首筋にキスをし、柔らかな体を優しく触る。
「ふ、ぁ……」
柔らかな膨らみを撫で、先端を舌で愛でる。
舌で、唇で、手で、愛しい体を愛でる。
優しく、慈しむように、愛撫を行う。
ヴァインが捏造したメルの「人生」では「記憶」では、セックスは甘く優しいものであり、メルの中にある被虐――ただ一人に全てを支配され甘やかされ、受け止めてもらいたいという欲を満たすもの。
「あ……あぁあ……!!」
駒として扱う雌や雄達にはやらない、舌での性器への愛撫。
剥きだしになっている陰核を舌で優しく舐める。
口づけをするように愛でる。
「ぁあ――!!」
プシャと、潮を噴いた。
わずかにヴァインの顔が濡れる。
「あ……ヴァインお兄ちゃん、ごめん、なさい……」
「いいんですよ、メル様。たくさん気持ちよくなってください」
「ふぇ……? あ、まって、そこやぁああ!!」
強めに刺激を与えてやると、メルはヴァインの髪を掴んで引っ張りのけ反った。
びくびくと体が痙攣し、再び潮を噴いた。
秘所からはどろどろと愛液を滴らせ、潮と愛液でぐちゃぐちゃに濡れている。
駒として扱ってる雌や雄の体液など不味くて口にもしたくないが、メルの体液はヴァインにとっては蜜のように甘く感じられた。

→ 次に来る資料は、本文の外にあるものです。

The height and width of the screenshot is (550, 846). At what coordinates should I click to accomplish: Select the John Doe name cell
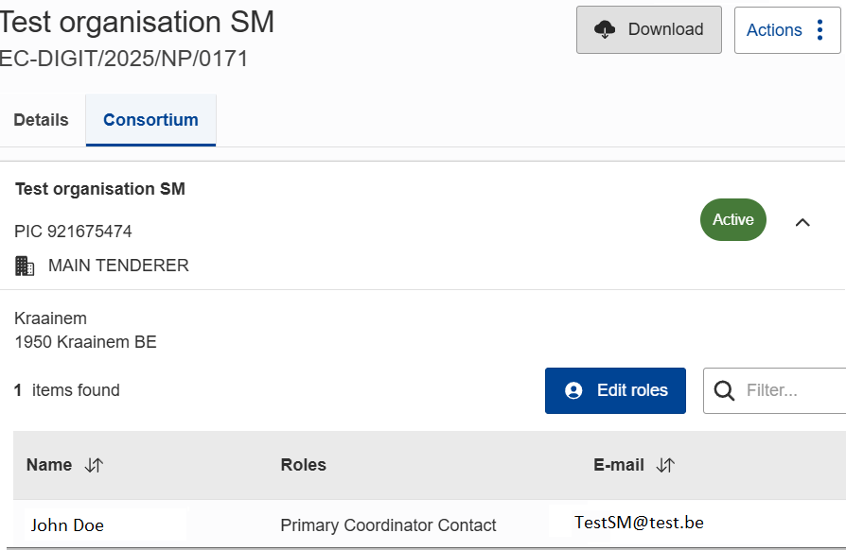pyautogui.click(x=67, y=525)
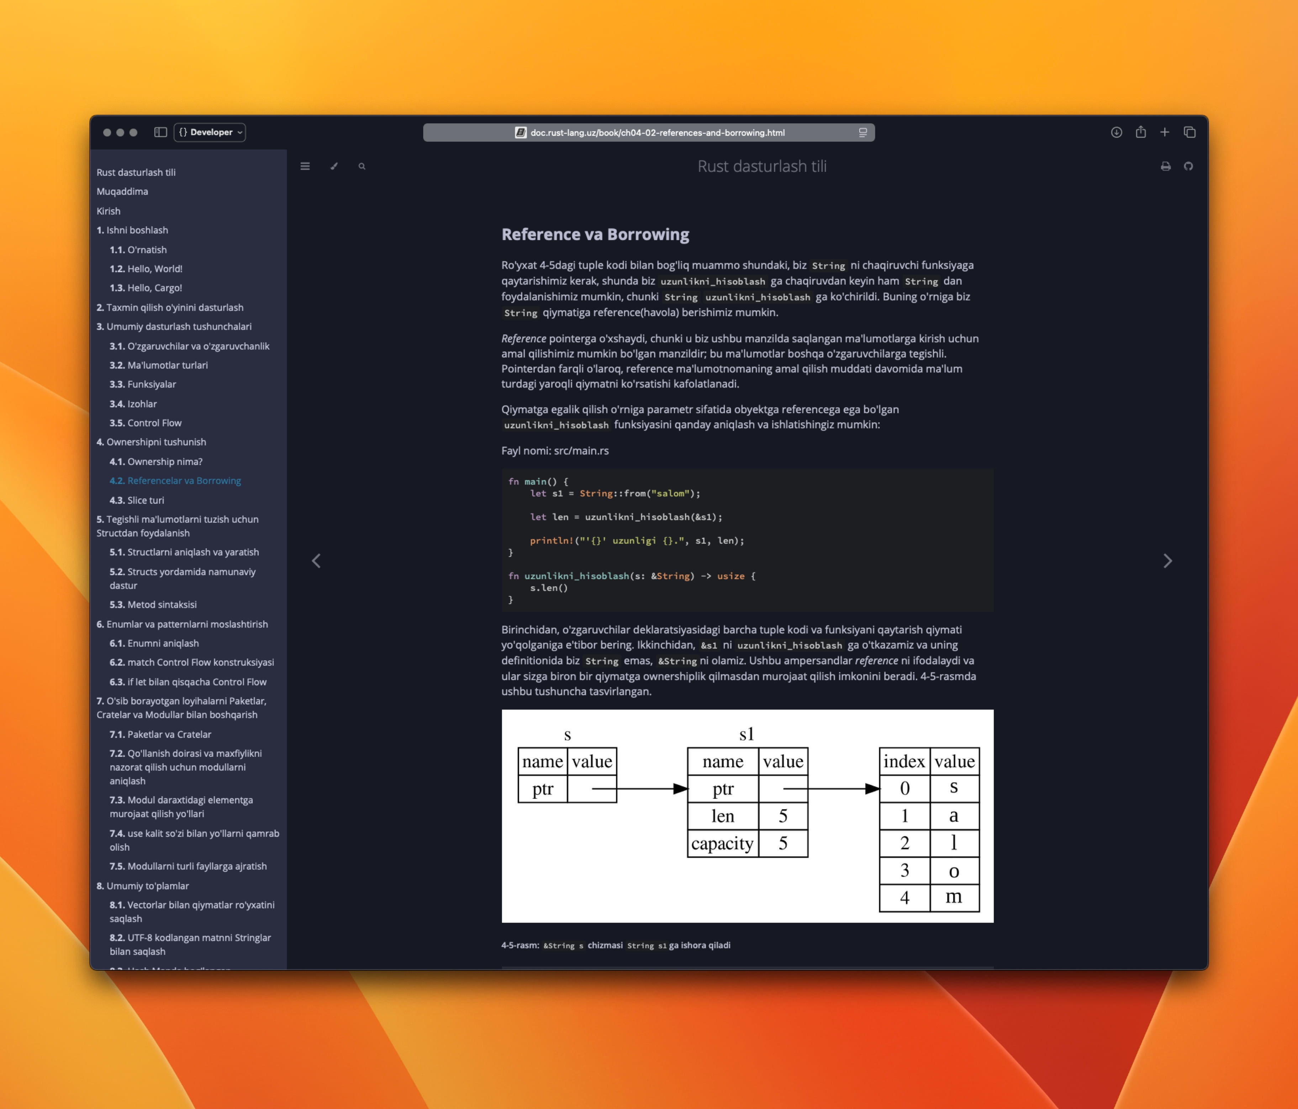Open chapter 4.1 Ownership nima?
This screenshot has width=1298, height=1109.
coord(156,462)
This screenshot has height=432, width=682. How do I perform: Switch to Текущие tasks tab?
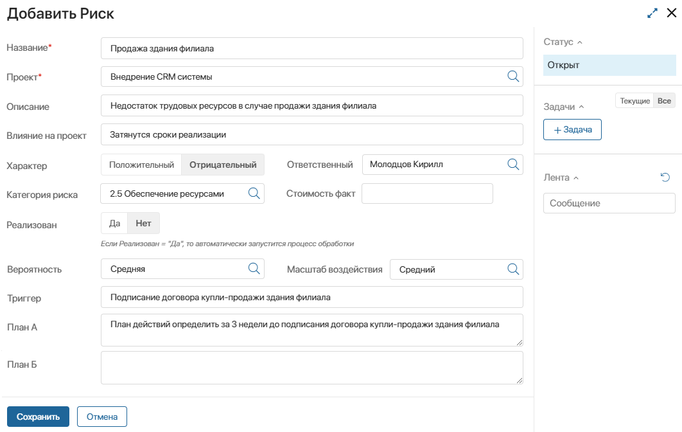click(634, 102)
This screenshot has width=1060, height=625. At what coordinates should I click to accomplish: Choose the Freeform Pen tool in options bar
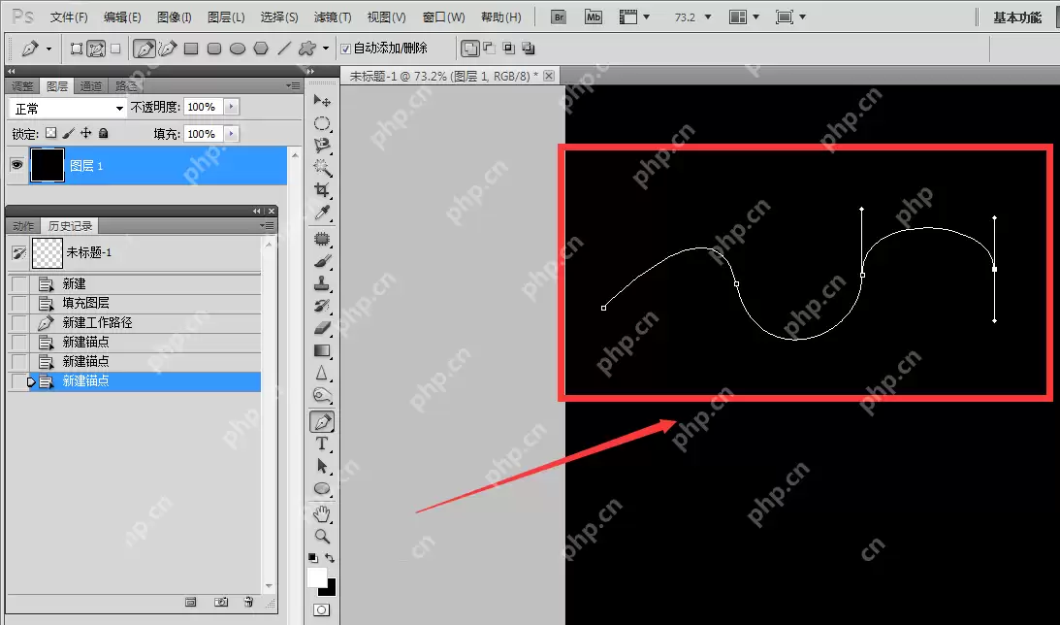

舌で陰核を愛でながら、指を膣内に挿れて、敏感な箇所を指の腹で愛でる。
柔らかく温かい、そして締め付けてくるナカの感触を確かめながら、指を動かす。
メルの嬌声を聞きながら、愛撫を行う。
長い愛撫――焦らしに耐えられなくなり、メルがぐずぐずと泣き出した。
「えぅ……」
「メル様、申し訳ございません、焦らしすぎましたね」
ヴァインは瞼にそっとキスをしてから頬を撫でる。
「おにいちゃん、ちゅうして……」
「畏まりました」
ヴァインはメルの唾液で塗れた唇にキスをする。
ヴァインがメルの口内に舌を入れると、たどたどしい動きで絡めてくる様が愛おしいかった。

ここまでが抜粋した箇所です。